Possible for a Class C Cascode power amplifier

[sarge]

Why do you think a cascode would increase the gain of a class C amp?

Cascode transistor allows to decrease miller effect, input capacitance will be smaller with cascode. For gain it is approximately equal gain of common source.
Therefore gain not better with cascode, but attenuation of input signal lower than without it.

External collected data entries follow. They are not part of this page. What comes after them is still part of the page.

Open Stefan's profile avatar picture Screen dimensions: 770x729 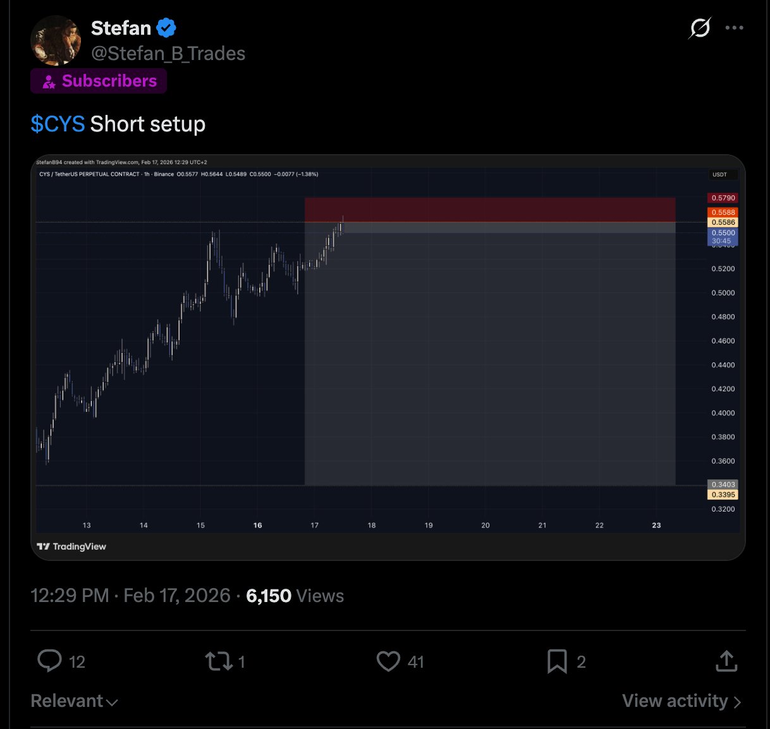56,40
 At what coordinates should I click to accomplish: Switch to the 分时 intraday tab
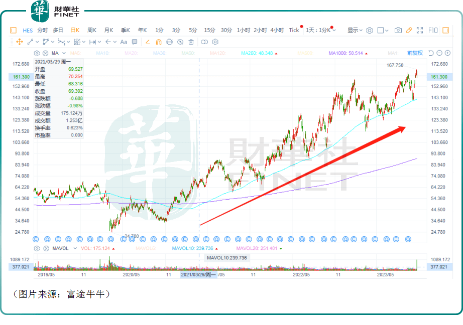42,30
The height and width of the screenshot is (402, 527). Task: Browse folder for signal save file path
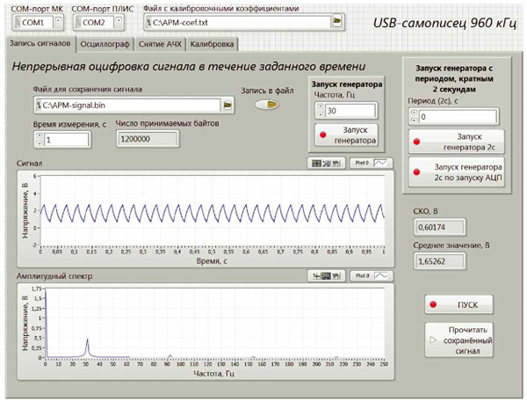pyautogui.click(x=226, y=106)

Or am I wrong?

 

[natnoraa]

Hi mtiweg,

Thanks a lot for your input!

I must agree with you it provides better S12 and of course higher output impedance (if I'm not wrong) which is what I want.
Firstly, power gain has correlation with Fmax. with a cascode structure, a tunable inductor between the 2 transistors has been proven to increase Fmax by about 25% at 90nm tech node on a class A (sadly) PA. I am just bringing the idea across to try it on a class C because the biasing really made the power gain suffer by a lot. I got the gain expansion with a single transistor but it's just not enough.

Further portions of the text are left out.